翌圣生物科技(上海)股份有限公司【Yeasen Biotechnology (Shanghai) Co., Ltd.】是一家以蛋白質改造和酶進化技術為驅動,聚焦生命科學產業鏈上游核心原料,從事分子、蛋白和細胞三大品類生物試劑的研發、生產與銷售的高新技術企業,通過打通分子酶、蛋白、抗體、核酸、細胞的技術開發路徑,成為國內少數同時覆蓋三大品類生物試劑、兼備核心技術自主研發能力和規模化生產能力的高新技術企業,產品廣泛應用于生命科學研究領域、診斷與檢測領域和生物醫藥領域。



主營業務


公司憑借在蛋白質改造和酶進化領域的技術優勢和深耕生物試劑行業多年積累的豐富經驗,構建了品質優良、類型齊全、種類豐富的產品管線。自公司成立以來,公司研發、生產和銷售的生物試劑超過3000種,涵蓋分子、蛋白、細胞三大品類的生物試劑,能夠滿足客戶多種類型生物試劑的一體化采購需求。
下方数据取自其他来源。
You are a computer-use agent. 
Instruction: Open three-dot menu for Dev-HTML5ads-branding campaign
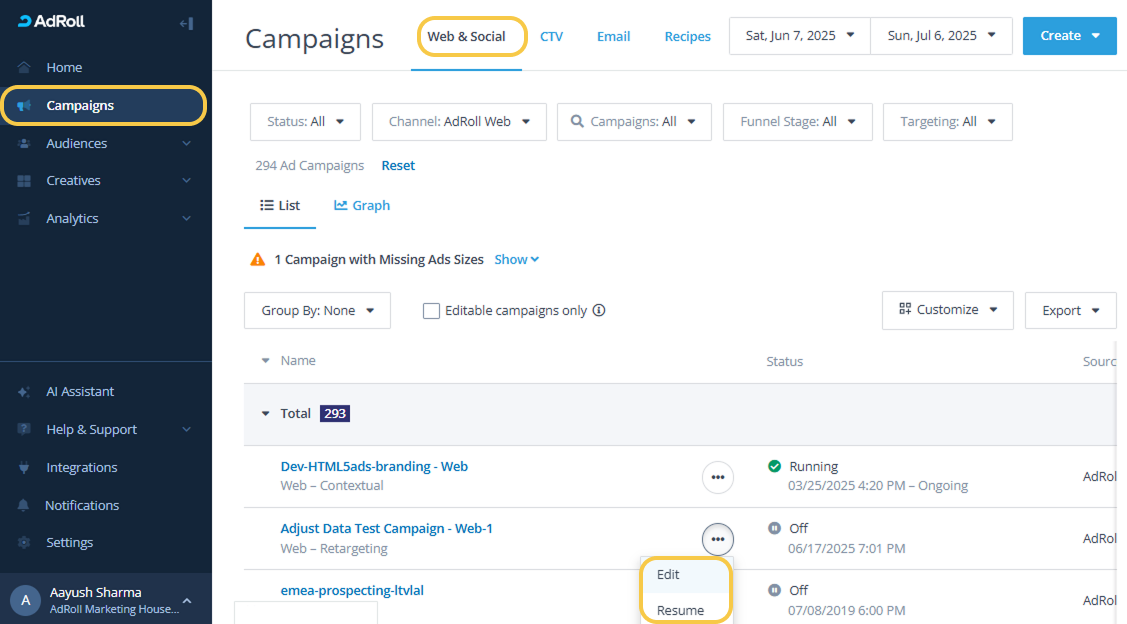point(717,478)
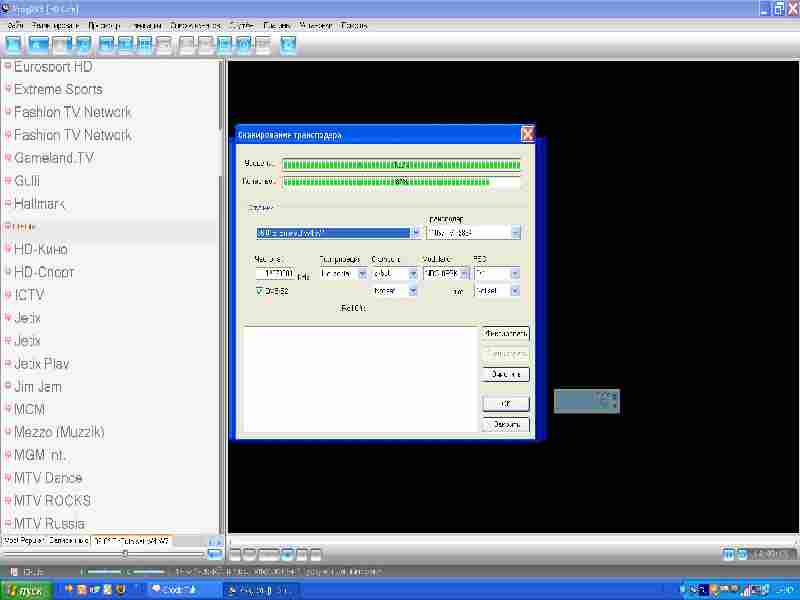Click the red icon beside Eurosport HD
Image resolution: width=800 pixels, height=600 pixels.
tap(8, 66)
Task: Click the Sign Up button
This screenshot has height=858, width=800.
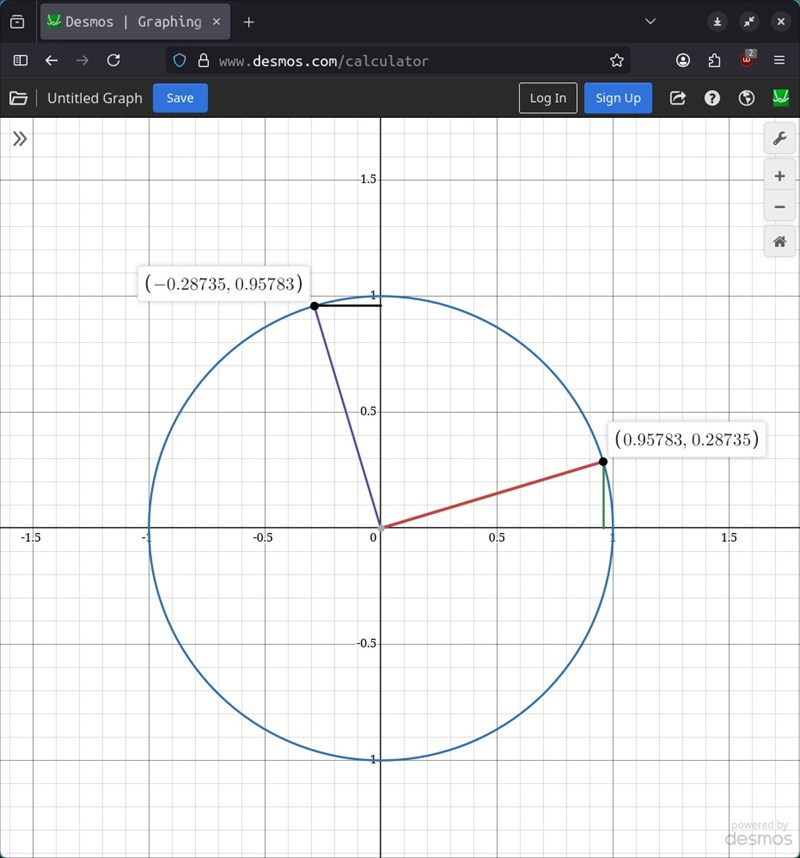Action: tap(618, 98)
公司核心產品覆蓋qPCR系列、NGS系列、逆轉錄系列、核酸提取與純化系列、PCR系列、分子克隆系列、體外轉錄系列、抗體、蛋白純化系列、蛋白分析系列、重組蛋白、細胞分析系列、細胞培養系列、細胞轉染系列、報告基因檢測系列等多個品類的生物試劑,廣泛應用于生命科學研究、診斷檢測和生物醫藥等領域。

發展歷程



榮譽資質


翌圣生物通過申請商標和軟件著作權的方式保障核心技術和市場競爭力,不斷加強公司品牌建設。截至2022年3月31日,公司已經獲得授權18項(其中發明14項、實用新型1項、外觀設計3項)和45項與生物試劑相關的軟件著作權,擁有經國家知識產權局商標局核準的注冊商標權37項以及4項境外注冊商標,是國家高新技術企業和上海市專精特新企業。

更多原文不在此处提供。